Tuesday, March 31, 2015

Pepublicans Fumble the Ball : Medigap Is Worse





I wonder who thought this monstrosity would solve our heath care nightmare problem? And even worse, Obama plan is better? Yikes!  Only time will tell how this all falls out as congress becomes more and more Conservative and when, if, we are fortunate enough to get a Conservative president in 2016.

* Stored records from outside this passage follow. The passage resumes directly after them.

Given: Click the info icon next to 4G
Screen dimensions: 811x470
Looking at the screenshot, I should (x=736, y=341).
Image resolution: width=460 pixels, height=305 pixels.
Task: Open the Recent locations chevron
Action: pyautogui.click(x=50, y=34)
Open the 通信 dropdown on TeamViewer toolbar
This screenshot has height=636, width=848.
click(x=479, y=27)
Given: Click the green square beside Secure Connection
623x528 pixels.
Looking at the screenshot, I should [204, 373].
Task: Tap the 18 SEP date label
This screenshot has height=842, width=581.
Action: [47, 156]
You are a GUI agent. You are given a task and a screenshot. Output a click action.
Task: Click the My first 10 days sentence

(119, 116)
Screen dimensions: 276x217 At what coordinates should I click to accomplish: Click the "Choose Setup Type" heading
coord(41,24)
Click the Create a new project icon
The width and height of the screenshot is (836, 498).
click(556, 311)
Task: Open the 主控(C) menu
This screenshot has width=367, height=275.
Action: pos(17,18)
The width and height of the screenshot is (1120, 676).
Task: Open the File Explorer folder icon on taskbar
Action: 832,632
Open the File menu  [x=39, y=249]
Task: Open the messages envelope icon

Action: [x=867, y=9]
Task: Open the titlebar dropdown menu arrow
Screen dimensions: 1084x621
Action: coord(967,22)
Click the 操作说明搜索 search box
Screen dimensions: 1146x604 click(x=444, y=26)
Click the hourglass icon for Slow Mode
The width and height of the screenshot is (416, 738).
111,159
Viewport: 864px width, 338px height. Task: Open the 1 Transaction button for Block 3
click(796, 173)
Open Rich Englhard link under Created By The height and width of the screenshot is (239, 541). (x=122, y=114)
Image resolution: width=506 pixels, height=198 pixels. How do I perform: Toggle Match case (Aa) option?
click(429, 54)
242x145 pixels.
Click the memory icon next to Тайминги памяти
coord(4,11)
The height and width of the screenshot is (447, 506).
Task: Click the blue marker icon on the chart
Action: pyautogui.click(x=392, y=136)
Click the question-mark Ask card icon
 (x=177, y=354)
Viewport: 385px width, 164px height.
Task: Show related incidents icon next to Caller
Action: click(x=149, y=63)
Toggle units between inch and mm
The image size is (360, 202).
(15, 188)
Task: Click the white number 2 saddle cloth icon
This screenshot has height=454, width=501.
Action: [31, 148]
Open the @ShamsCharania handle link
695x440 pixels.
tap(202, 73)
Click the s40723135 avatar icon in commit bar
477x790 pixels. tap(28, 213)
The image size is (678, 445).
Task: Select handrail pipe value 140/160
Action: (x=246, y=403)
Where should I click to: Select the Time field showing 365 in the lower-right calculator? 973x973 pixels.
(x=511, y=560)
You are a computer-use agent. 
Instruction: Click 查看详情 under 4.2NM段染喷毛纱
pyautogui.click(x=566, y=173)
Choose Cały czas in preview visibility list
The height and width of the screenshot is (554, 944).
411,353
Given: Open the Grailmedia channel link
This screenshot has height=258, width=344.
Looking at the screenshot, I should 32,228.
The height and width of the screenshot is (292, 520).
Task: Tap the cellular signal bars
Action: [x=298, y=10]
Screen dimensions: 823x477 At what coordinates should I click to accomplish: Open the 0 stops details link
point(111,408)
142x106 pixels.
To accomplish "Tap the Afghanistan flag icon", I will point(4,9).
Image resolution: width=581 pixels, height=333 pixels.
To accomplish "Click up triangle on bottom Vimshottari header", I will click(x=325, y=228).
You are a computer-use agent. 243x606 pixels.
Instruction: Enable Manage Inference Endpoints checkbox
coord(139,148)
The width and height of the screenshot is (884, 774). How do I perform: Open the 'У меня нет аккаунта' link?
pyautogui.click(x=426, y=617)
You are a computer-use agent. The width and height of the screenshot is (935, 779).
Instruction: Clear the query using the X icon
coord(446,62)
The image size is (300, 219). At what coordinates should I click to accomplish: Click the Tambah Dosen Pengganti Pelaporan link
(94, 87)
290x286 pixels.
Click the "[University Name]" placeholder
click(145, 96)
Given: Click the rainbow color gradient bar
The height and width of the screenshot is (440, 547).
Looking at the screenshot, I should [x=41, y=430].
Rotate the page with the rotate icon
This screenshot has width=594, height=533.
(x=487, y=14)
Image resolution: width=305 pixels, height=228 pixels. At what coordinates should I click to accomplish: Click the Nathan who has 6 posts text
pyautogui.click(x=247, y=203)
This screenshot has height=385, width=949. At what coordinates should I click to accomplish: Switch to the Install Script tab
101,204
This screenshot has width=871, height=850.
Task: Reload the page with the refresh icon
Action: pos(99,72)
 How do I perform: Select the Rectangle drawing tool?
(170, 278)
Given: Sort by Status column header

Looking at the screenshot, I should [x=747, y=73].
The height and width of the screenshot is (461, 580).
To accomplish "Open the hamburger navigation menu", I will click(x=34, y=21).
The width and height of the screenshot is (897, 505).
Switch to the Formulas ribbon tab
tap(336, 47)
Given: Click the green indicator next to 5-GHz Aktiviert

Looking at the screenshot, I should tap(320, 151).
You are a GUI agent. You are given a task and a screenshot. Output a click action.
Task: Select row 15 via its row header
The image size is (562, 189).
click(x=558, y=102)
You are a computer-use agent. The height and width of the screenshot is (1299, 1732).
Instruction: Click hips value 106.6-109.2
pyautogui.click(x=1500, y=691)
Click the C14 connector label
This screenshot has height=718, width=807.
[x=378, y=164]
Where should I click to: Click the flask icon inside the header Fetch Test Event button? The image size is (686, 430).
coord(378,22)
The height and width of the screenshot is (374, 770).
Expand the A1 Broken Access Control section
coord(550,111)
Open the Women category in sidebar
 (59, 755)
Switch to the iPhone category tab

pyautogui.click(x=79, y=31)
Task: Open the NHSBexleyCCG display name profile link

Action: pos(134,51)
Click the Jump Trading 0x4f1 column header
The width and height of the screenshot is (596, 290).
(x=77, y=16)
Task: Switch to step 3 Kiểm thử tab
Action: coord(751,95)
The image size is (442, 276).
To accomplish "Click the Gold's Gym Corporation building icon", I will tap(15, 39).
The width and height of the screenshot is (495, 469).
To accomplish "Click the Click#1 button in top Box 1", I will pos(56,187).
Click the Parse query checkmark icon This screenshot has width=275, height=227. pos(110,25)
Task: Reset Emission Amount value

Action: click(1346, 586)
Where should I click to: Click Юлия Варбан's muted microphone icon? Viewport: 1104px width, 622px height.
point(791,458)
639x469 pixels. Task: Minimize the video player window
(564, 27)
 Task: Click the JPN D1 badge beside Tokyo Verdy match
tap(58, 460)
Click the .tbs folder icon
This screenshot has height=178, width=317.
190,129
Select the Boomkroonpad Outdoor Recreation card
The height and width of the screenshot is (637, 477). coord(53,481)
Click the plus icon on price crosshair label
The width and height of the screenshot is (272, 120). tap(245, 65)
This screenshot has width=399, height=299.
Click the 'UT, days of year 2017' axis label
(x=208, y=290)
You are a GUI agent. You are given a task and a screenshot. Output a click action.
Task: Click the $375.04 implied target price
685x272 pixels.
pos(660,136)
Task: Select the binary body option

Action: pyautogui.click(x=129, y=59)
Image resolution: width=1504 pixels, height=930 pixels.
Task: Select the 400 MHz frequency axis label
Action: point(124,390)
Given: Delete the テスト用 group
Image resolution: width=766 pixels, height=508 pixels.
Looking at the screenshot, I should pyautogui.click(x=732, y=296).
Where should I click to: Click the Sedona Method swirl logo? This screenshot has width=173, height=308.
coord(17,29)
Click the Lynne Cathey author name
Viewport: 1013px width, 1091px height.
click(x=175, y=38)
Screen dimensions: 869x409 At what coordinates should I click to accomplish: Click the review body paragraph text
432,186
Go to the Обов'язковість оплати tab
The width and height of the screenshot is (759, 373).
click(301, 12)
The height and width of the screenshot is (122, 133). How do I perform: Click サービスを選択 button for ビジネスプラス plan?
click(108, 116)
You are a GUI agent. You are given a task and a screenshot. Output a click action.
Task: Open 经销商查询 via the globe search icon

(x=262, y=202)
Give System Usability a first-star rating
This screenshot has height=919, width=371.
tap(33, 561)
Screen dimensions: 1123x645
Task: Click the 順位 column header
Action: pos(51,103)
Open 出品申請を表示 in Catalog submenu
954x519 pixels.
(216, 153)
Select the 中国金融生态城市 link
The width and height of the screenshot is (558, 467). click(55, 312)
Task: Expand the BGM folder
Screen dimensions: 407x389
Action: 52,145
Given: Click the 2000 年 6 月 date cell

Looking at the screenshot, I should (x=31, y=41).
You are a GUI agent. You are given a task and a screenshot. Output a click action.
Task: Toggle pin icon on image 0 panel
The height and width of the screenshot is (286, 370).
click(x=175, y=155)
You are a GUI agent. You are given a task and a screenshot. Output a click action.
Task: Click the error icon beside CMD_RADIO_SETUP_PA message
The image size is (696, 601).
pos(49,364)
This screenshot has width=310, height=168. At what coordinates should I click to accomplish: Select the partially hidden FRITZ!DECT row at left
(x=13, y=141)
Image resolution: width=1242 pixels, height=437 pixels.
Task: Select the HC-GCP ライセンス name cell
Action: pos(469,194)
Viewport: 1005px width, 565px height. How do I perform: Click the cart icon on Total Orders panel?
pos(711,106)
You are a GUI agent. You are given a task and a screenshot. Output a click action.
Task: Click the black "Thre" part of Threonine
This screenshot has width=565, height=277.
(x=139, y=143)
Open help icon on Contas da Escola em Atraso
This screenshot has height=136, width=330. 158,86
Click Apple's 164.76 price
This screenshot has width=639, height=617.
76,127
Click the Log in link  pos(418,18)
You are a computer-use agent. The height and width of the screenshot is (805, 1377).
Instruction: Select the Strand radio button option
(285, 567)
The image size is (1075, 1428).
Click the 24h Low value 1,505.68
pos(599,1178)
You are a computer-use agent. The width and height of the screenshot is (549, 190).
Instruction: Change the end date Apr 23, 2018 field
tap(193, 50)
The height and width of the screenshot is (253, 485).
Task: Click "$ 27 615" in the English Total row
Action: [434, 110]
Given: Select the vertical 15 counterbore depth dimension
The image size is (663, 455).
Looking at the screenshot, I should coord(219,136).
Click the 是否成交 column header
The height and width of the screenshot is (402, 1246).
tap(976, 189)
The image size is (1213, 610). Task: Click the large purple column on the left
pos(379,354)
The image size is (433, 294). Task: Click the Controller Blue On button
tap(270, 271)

Are House Republicans Wrong on Health Reform?
Source: John R. Graham, "With Medicare Doc Fix, House Republicans Move Left of Obama on Health Reform," National Center for Policy Analysis, March 27, 2015.


March 30, 2015



The fallout from last week's House vote to bind our children and grandchildren further into debt servitude to bail out an unreformed Medicare continues, says NCPA senior fellow John R. Graham.
Before the vote, Chris Jacobs of America Next (Louisiana Governor Bobby Jindal's think tank) warned Medicare could not survive reform if the so-called "doc fix" passed. Writing after the unfortunate vote, Jacobs explains House Republicans have actually moved left of Obama on Medigap reform:


The House legislation responds to this by making some types of Medigap coverage illegal. It would prohibit the sale or issuance of any policies that insulate beneficiaries from the Medicare Part B deductible of $147.
In contrast, the Obama administration's budget plan took a more conservative approach to this problem. It proposed a "premium surcharge for new beneficiaries beginning in 2019" choosing first-dollar Medigap coverage. Under its approach, insurers could still offer, and seniors could still purchase, insulating Medigap insurance—but they would have to repay taxpayers for additional Medicare spending engendered by their generous supplemental coverage.
The Committee on a Responsible Federal Budget (CRFB) has extended the estimate of the bill's fiscal effect to twenty years, double the ten years covered by the Congressional Budget Office. The result? $500 billion added to the debt.
Most encouraging is U.S. Senator Ben Sasse, who has written an excellent op-ed in Politico condemning the House GOP for rejecting its own budget resolution in favor of the seriously flawed doc fix:
Unfortunately, the House's SGR package misses an opportunity to solve Medicare's underlying problems. Rather than offering bold policy solutions, this bill relies primarily on command-and-control bureaucracy. It substitutes the flawed SGR formula for more than 120 pages of new rules to govern the practice of medicine.